Parce que ce chemin de fer à traction électrique, dont Paris,
à juste titre, est très fière, dessert les
différents quartiers d’une capitale, et par exension d’une
grande ville. Le métro parisien se veut lui aussi un espace culturel,
avec le nom de ses stations évoquant des lieux ou des
événements historiques, tels que Liberté, Convention,
Nation ou Bastille, ou bien encore des hommes illustres, Charles de
Gaulle-Etoile, Pasteur, Pierre Curie, Voltaire ... Peu de noms de femmes
illustres cependant.

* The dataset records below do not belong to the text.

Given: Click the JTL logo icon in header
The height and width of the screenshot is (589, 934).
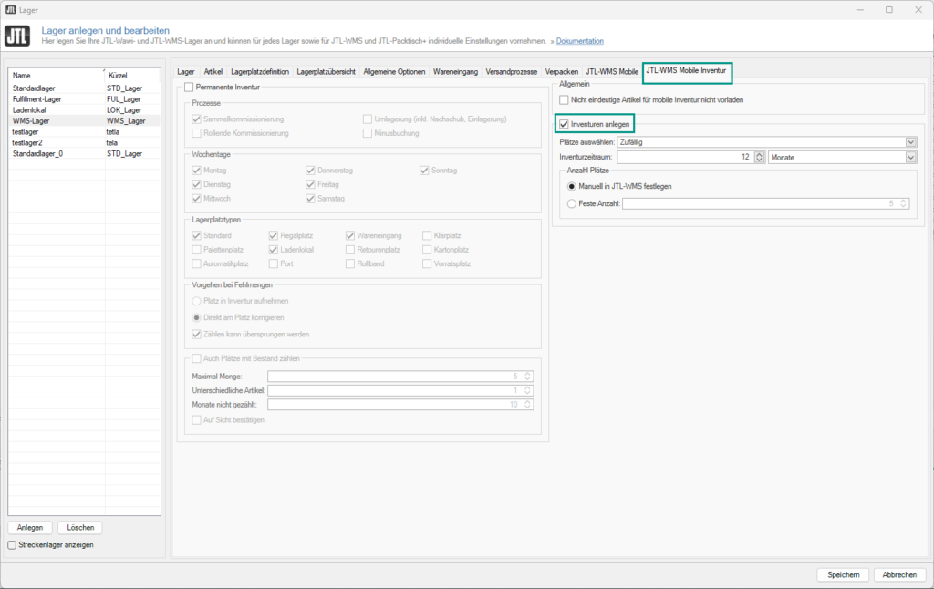Looking at the screenshot, I should point(17,36).
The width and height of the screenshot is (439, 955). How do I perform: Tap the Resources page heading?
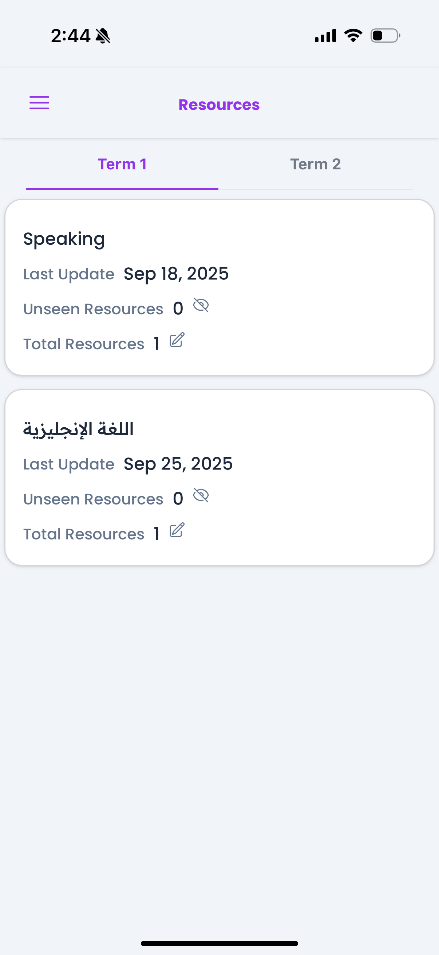click(x=219, y=105)
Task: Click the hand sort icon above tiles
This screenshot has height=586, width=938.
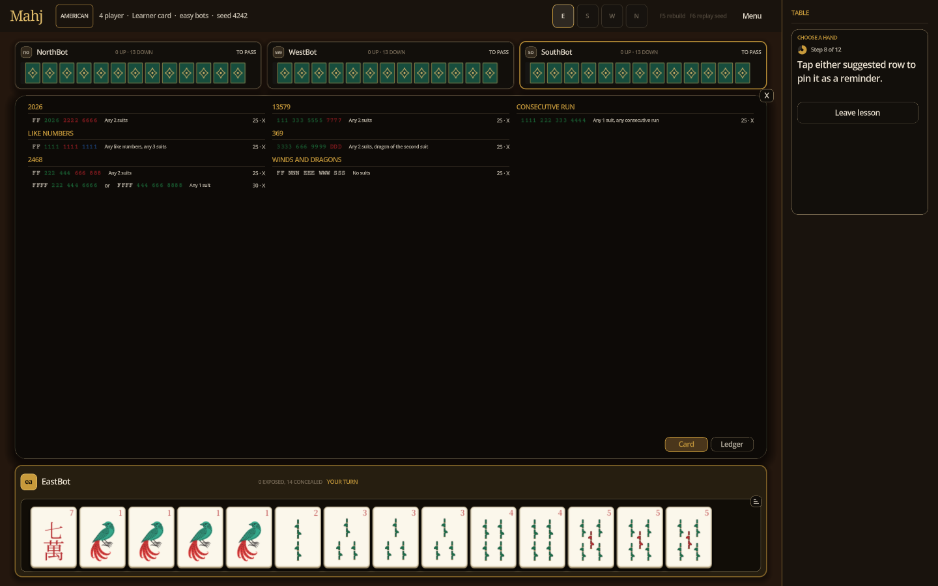Action: click(x=756, y=501)
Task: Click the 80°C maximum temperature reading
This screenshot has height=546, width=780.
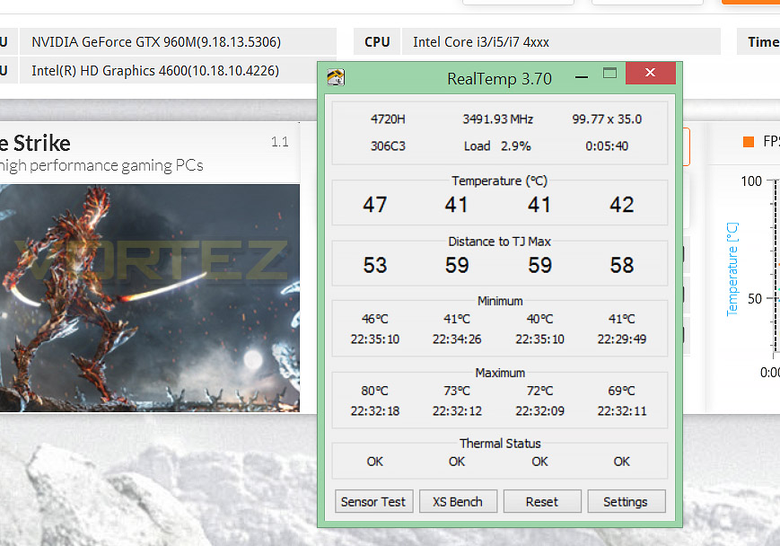Action: tap(374, 391)
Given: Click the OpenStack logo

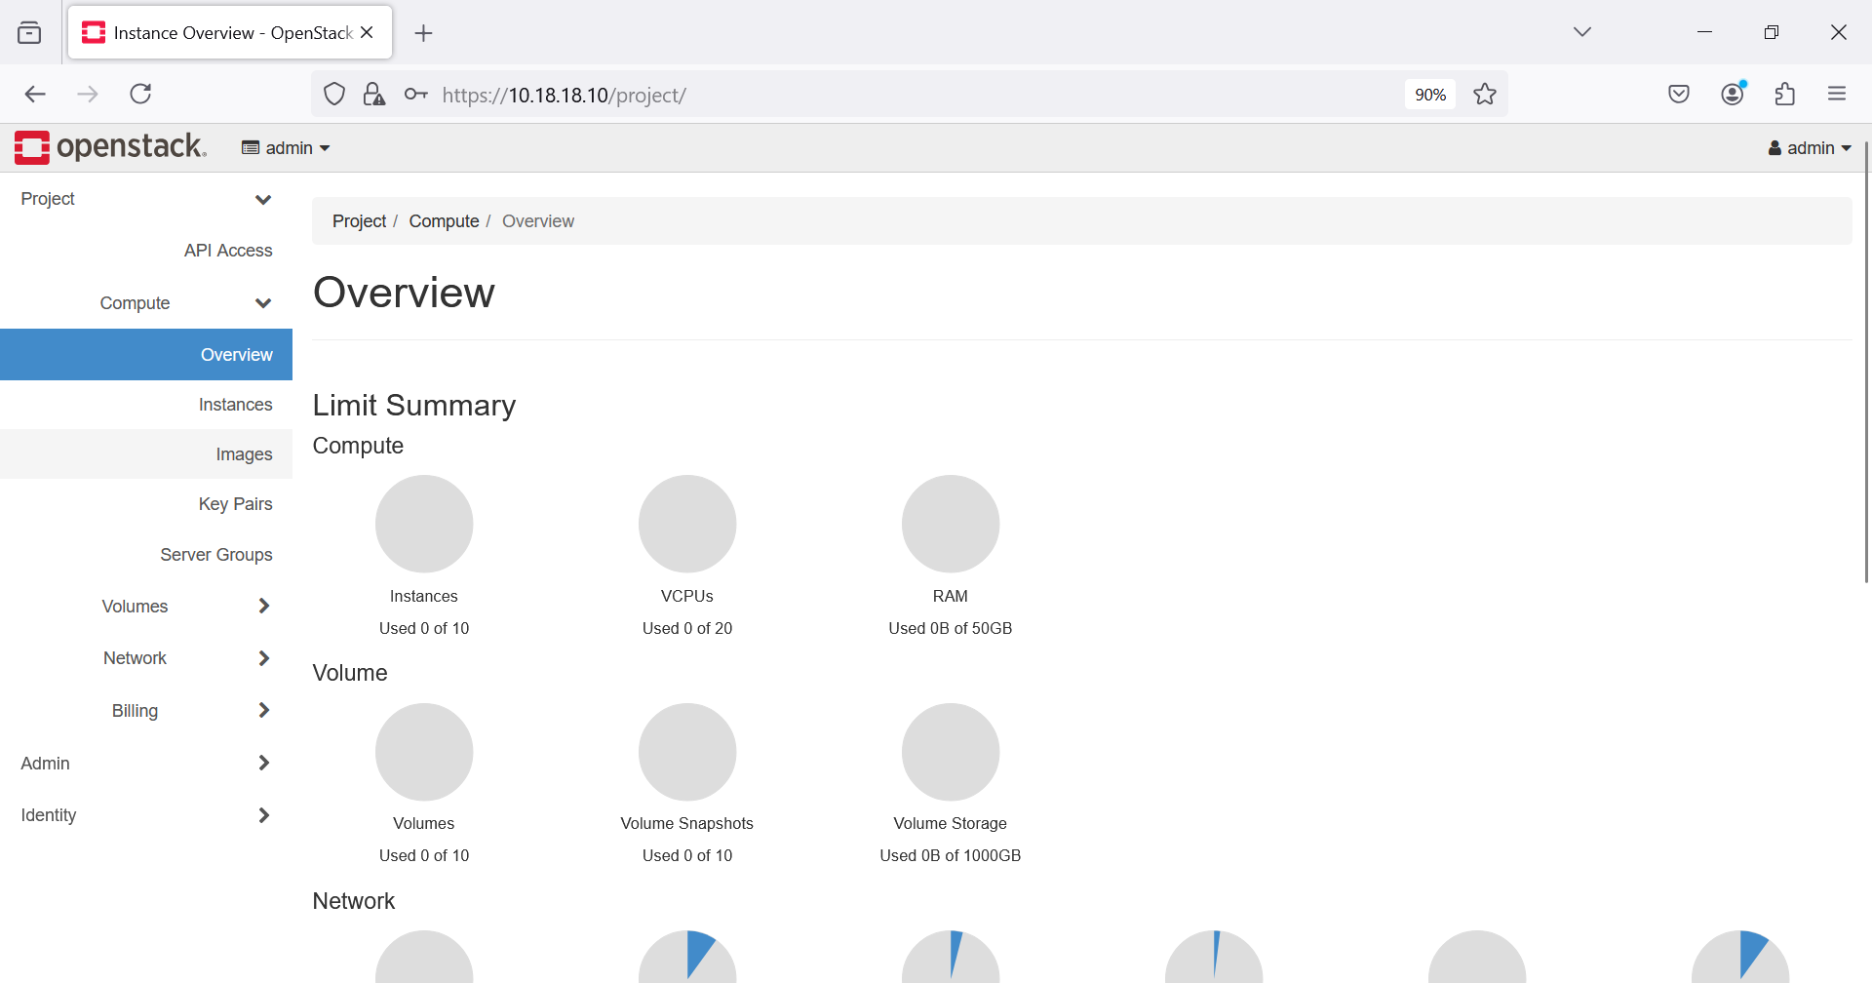Looking at the screenshot, I should (110, 147).
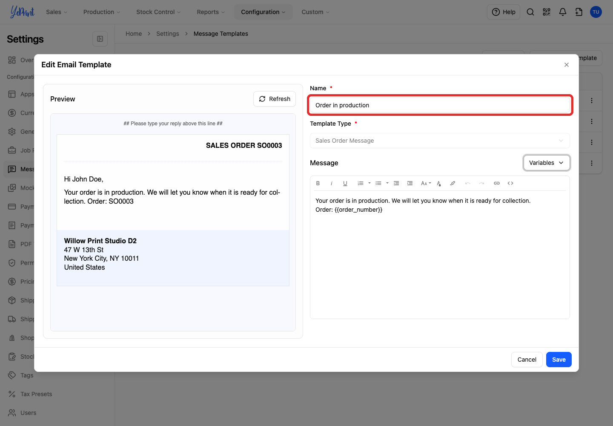
Task: Toggle bold formatting in message editor
Action: tap(318, 183)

Quand même, relevons le nom de la station Louise
Michel, une révolutionnaire française du temps de la Commune.
Voyagez par la métro, et vous pourrez y lire, en plus des
publicités, des extraits de poèmes. Voici, par exemple, un plan
de métro, devenu un agréable dépliant
agrémenté de poèmes de Verlaine, Aragon, Eluard et autres,
avec aussi celui d’un certain Daniel Biga, dont le poème
s’intitule “Capitaine
des myrtilles”, avec en sous-titre, “disait Emerson de
Thoreau”. Voyez: même les Français sont censés
connaître les noms de nos illustres voisins de Concord, Massachusetts.
De
Paris, passons à ce qui n’est pas Paris, c’est-à-dire
la province. Chacune des 34600 communes de France a invariablement une
physionomie semblable: église, monument aux morts, mairie avec de chaque
côté, avant d’avoir été convertie en salle
polyvalente, l’école des garçons d’un
côté, et l’école des filles de l’autre. Dans
chaque ville d’importance vous trouverez presque toujours une Place ou
une Avenue de la République. La guerre de mon grand-père, i.e.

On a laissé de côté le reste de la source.